その尊き血筋にあるものが、こんなところで雑兵に殺られて無残に死んでいいわけがない。
「ふざけるなよ。おい、私は王国軍の大将だぞ。帝国軍の将と話をさせろ! 騎士の作法を知らんのか。投降を申し出た貴族に対してこんな狼藉が許されて良いわけがないだろう!」
「元気なのがいるね。そうかい、あんたが大将かい」
ぎゃーぎゃー泣きわめく貴族将校をあらかた倒し終わった後でも、フッサーはまだ怒鳴り散らしていた。
アシュリーから見れば、異常という他ない。
「貴様は誰だ!」
「私は、帝宮魔術師団長アシュリーだ。自分を殺す相手の名前くらいは、冥土の土産に知っておいてもいいかもね」
「私を殺すだと。バカなことを、この私を誰だと思っているんだ」
「記憶力はいい方でね、フンデル公爵家のフッサーだろ。確かに王国でも有数の大貴族だね」
ヴィクトル陛下の側近であり、帝国の魔術師の頂点に立つアシュリーは、王国の情勢もちゃんと理解している。

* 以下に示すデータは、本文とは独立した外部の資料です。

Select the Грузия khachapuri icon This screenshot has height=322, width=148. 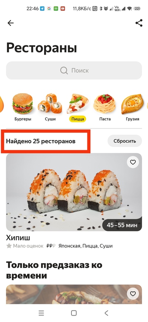[x=132, y=104]
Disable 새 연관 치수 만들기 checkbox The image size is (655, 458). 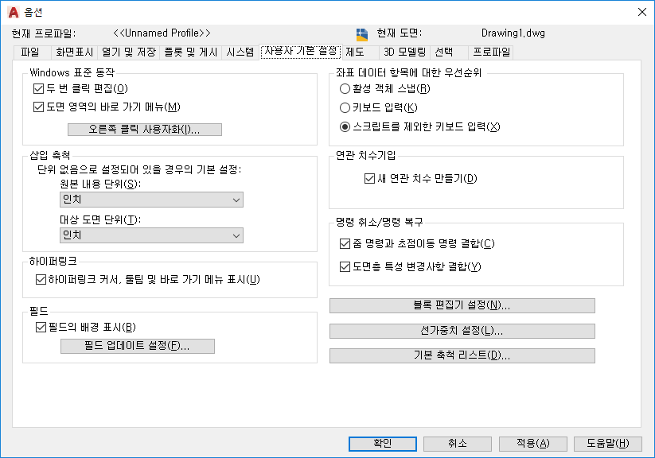(x=370, y=179)
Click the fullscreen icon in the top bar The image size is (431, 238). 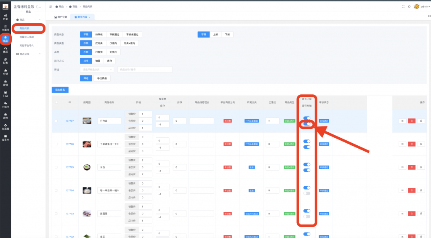coord(403,6)
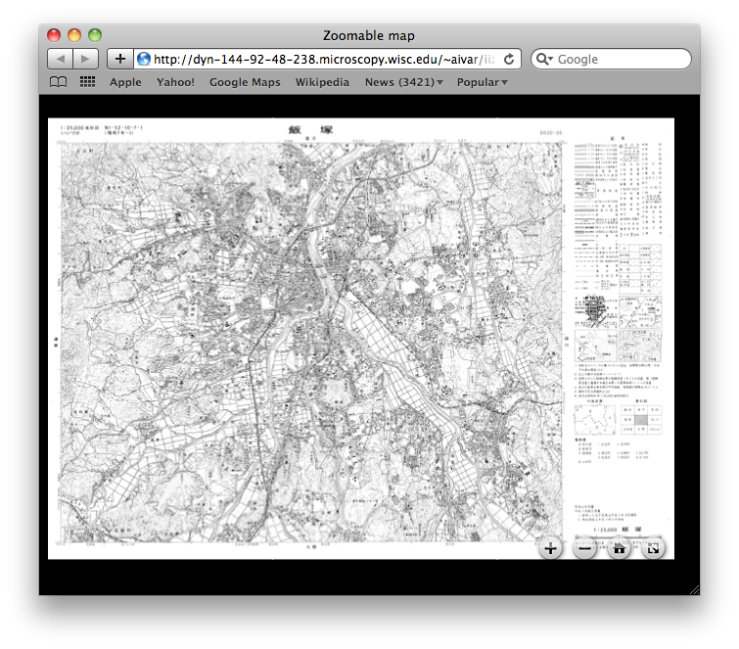Open search engine magnifier dropdown
This screenshot has height=649, width=739.
(544, 59)
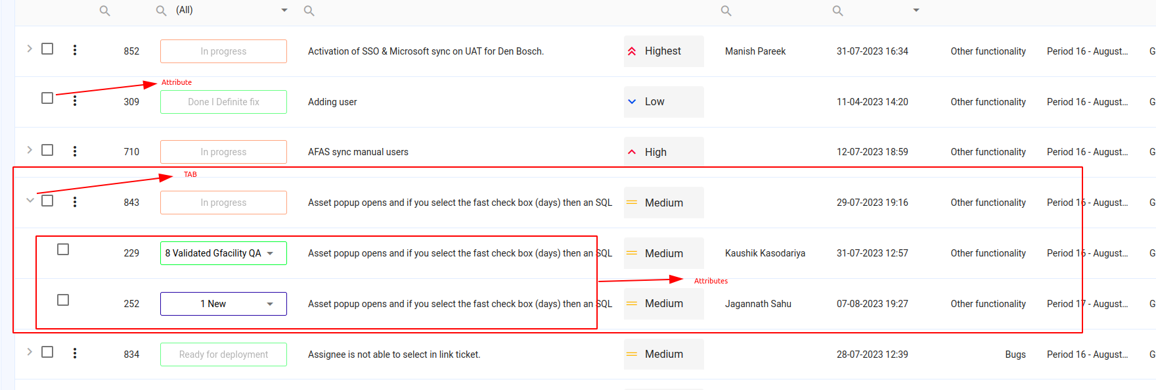The height and width of the screenshot is (390, 1156).
Task: Click 'Ready for deployment' status on ticket 834
Action: click(223, 354)
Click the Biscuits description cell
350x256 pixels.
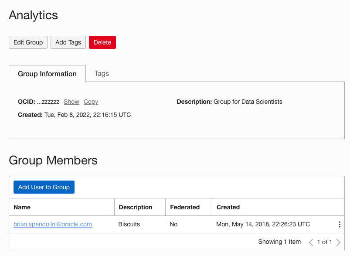pyautogui.click(x=129, y=224)
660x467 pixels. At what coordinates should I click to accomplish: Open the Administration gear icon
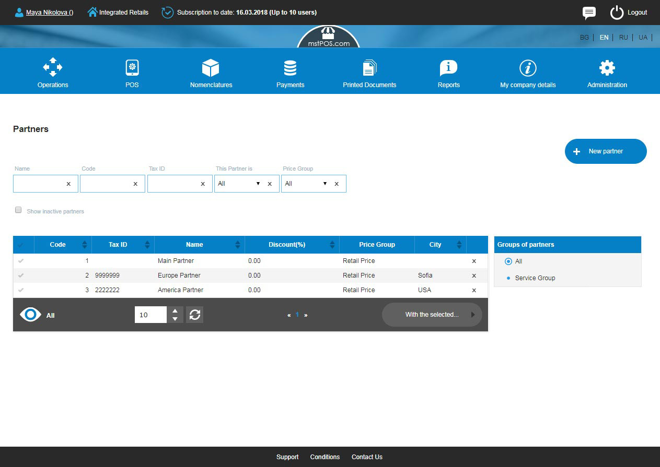(607, 68)
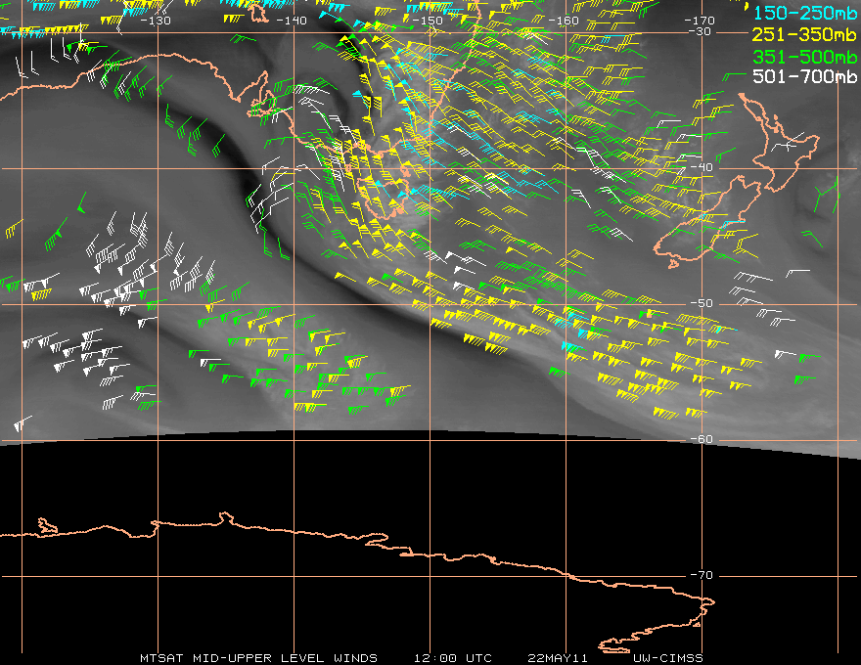This screenshot has width=861, height=665.
Task: Click the -160 longitude label
Action: click(564, 21)
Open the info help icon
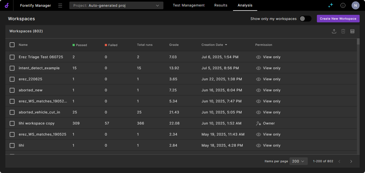Image resolution: width=365 pixels, height=173 pixels. [x=343, y=5]
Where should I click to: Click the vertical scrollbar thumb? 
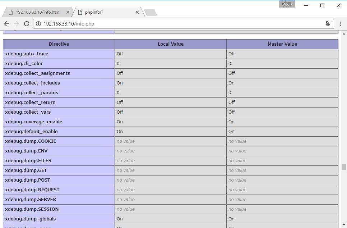(343, 167)
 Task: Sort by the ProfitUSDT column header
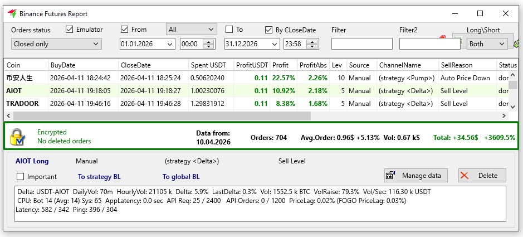click(x=252, y=65)
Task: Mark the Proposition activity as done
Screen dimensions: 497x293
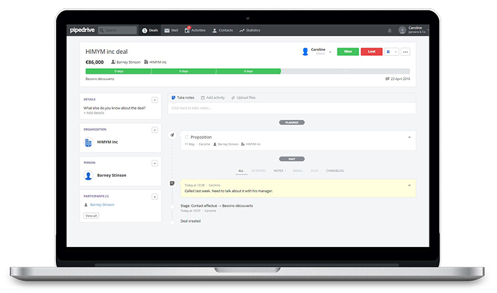Action: pos(186,137)
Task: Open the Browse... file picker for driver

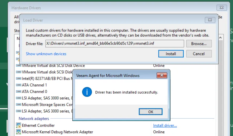Action: (199, 44)
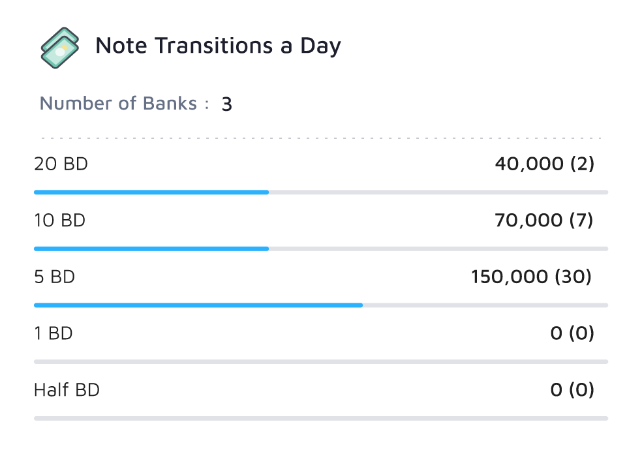This screenshot has width=642, height=454.
Task: Click the 5 BD filled progress bar
Action: click(x=196, y=304)
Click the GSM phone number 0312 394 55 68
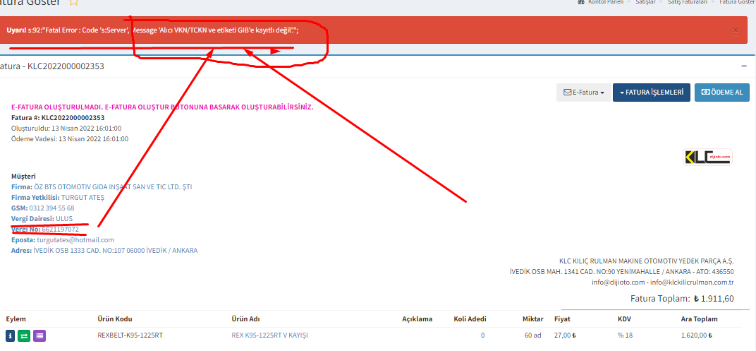The width and height of the screenshot is (756, 351). tap(52, 208)
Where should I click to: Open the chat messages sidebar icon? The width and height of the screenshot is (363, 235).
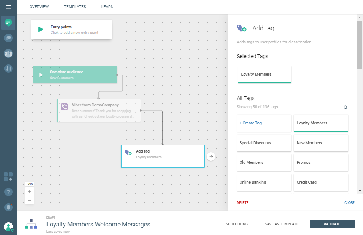pyautogui.click(x=8, y=23)
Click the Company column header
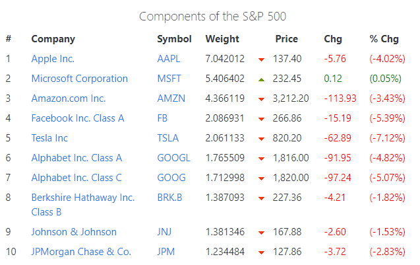 [x=53, y=39]
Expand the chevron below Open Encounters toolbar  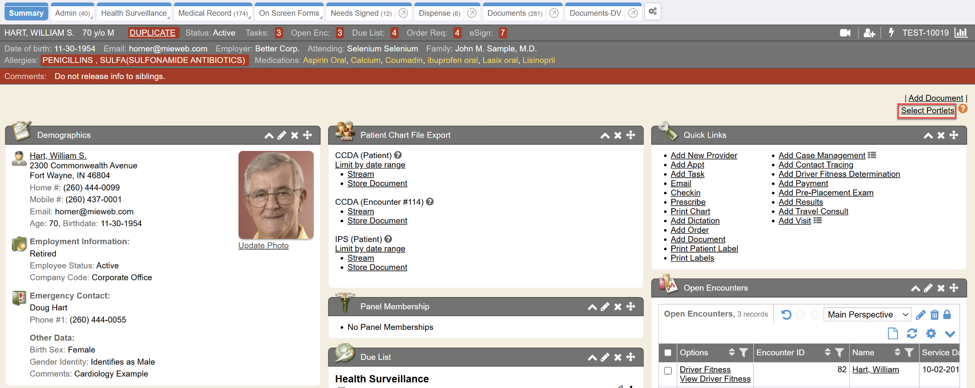coord(950,334)
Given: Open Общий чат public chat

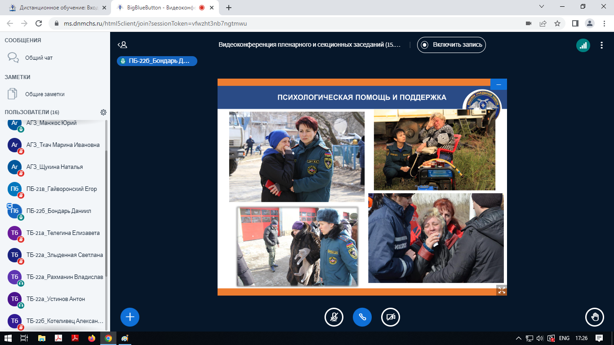Looking at the screenshot, I should [39, 58].
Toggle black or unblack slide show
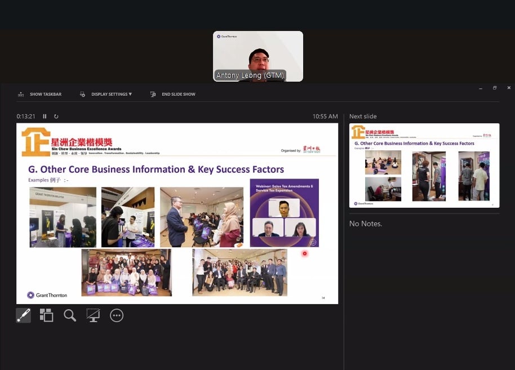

敵が自分を知っていると聞いて、フッサーは少しホッとする。
「ならば、私の重要さはわかるな。こんなことは言いたくないが、私を捕らえればフンデル家は莫大な身代金を払うだろう」
「それで?」
「それでとは、貴様のような下賤な者たちは金が欲しいだろう。それをくれてやるというんだぞ」
「いらないね。みんな給金は、ちゃんともらってるからね」
アシュリーがそう言うと、周りのダークエルフたちも笑い出す。
ここでようやく、フッサーは焦り始めた。
「そ、そうだ。私が交渉すればフンデル公爵家は帝国側につくかもしれんぞ。そうすればお前の手柄にもなろう!」
「陛下から直々に王国貴族は殺せと命令が出てるんだよ」
「バカげたことを、お前らでは話にならん。帝国の将に掛け合ってもらえれば、私の政治的重要さはわかるはずだ」
「はぁ、そればっかだよねあんたらは。あたしらじゃなくて、自分の方がバカだって、きっと死んでもわからないんだろ」
「何をバカなことを」
その瞬間、アシュリーが手を一閃すると、あっけなくフッサーの首が飛ぶ。
「ヴィクトル陛下が治められるこれからの時代に、お前らみたいな貴族はいらないんだ」
そうつぶやくアシュリーは、憎しみの籠もった目で転がってきたフッサーの頭を踏みつけるのだった。